You might be in pinot noir land, but you will find no pinot here!

Flashback to 1979 – a much younger Lee Hudson purchased 2000 acres in the Napa Valley, for only a few hundred dollars per acre. The land spanned south to Highway 12 and north, past the mountains, to Henry Road, and it was nothing but vast wilderness. Mr. Hudson was a rancher by trade, specializing in pigs, sheep, and greens, but he knew that vines would overtake the valley eventually. He planted 200 acres of vines, 1/10th of his property, and true to his wild heart, he capped it there. Until 2004, he exclusively sold his grapes to other vintners, but after 20 plus years of developing a reputation for quality, he decided to try it out for himself. Well, not completely by himself. He did hire a winemaker.

But you will find no pinot here!
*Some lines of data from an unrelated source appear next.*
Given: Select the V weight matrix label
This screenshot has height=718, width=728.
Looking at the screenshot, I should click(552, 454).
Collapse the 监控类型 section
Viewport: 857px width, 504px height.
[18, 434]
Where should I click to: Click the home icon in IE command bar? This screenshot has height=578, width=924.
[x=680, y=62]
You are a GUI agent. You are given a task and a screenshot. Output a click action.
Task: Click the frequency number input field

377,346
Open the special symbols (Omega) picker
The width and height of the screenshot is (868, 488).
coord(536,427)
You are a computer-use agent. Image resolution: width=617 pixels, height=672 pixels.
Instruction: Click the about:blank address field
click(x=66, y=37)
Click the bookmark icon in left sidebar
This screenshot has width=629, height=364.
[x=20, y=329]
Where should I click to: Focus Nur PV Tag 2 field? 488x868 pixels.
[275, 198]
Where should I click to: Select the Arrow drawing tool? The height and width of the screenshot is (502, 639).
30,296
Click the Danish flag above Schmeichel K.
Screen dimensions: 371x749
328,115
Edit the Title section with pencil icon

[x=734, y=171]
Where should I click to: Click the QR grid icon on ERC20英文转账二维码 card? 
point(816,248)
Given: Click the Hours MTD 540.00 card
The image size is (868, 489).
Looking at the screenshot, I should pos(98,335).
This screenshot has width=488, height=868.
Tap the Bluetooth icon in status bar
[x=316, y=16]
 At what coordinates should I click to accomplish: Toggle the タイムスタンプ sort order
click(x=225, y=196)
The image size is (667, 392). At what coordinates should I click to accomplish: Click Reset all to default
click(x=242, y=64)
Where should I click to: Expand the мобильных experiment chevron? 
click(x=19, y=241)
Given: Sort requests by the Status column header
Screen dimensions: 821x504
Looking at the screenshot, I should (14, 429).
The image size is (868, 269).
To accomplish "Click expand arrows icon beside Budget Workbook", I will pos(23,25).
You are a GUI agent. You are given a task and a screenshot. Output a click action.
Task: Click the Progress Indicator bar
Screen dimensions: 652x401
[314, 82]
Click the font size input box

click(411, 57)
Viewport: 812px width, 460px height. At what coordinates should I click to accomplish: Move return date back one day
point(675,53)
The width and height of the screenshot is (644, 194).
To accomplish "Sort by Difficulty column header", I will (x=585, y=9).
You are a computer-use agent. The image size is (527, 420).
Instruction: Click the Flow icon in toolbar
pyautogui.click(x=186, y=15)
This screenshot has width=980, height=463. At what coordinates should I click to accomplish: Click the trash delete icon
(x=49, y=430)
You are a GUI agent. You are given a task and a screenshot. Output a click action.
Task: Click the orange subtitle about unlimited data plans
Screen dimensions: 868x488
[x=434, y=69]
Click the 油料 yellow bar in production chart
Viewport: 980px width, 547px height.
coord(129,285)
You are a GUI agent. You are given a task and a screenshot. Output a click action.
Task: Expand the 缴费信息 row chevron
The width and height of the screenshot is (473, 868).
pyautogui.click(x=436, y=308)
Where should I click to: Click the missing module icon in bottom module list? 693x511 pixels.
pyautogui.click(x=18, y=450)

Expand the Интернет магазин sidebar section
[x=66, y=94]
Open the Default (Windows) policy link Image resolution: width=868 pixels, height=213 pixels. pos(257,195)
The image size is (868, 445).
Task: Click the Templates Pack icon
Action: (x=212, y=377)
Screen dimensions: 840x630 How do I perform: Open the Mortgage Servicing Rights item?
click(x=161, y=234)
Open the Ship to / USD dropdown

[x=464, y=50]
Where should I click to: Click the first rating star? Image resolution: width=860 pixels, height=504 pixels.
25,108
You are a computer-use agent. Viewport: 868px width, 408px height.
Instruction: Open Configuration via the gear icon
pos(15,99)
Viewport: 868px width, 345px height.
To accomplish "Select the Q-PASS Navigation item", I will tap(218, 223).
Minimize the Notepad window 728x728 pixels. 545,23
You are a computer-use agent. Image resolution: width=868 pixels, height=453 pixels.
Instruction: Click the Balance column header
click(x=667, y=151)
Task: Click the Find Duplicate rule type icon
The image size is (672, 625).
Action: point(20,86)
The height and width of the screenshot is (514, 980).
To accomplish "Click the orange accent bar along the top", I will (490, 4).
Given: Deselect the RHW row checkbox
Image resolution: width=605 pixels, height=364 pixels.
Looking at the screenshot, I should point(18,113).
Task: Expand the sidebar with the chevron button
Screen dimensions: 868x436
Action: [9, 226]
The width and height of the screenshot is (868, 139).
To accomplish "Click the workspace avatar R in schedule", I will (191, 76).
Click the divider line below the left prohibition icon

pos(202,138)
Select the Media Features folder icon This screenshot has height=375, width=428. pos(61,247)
Instead, a mishmash of French varietals grow side by side, unusual neighbors that only thrive together in the Napa Valley. Flagship Chardonnay shares soil with Cabernet Sauvignon, Cabernet Franc, Syrah, Grenache, and Viognier, proving that the Carneros region isn’t a one-trick pony.

The Hudson experience today is a premier one. After rolling up the winding drive, you will feel like a pampered VIP, sequestered into a cozy, individual tasting room with a dedicated wine educator who hosts you from start to finish. There may only be one wine educator present in a day, and with such a small winery team, they also treat their guests like family. Weather permitting, you may also get a grounds tour before your tasting begins, and a hike to Milliken Peak with a bring-your-own picnic lunch can be scheduled ahead of time for only $20 extra.  Flights include three reds and two chardonnays. Tasting fees are $95, and while purchasing wine will not waive the fee, it is well worth the entrance price for an elegant, yet unpretentious experience. (Note: Most of the tasting rooms do not include a fireplace. The image is of the actual VIP room.)

From the moment I pulled through the chain at the end of the unassuming drive, Hudson became one of my favorite wineries in the valley. I love a good jack-of-all-trades story, and that is exactly the story that Lee Hudson wrote for himself. His 2000 acres host livestock, vines, olive trees, bee boxes, and plenty of wildlife. Have I mentioned yet, that the property is home to an elusive pileated woodpecker? I didn’t get to see him during our visit, but the host, Jessie, told stories of sightings and hearing distant drumming. While enjoying the wine and the company, I spotted golden-crowned sparrows and black phoebes on fence posts, and heard a northern flicker squealing in the oak groves. This place is magical for bird and wine enthusiasts alike, and that is why I will be keeping Hudson on my short list!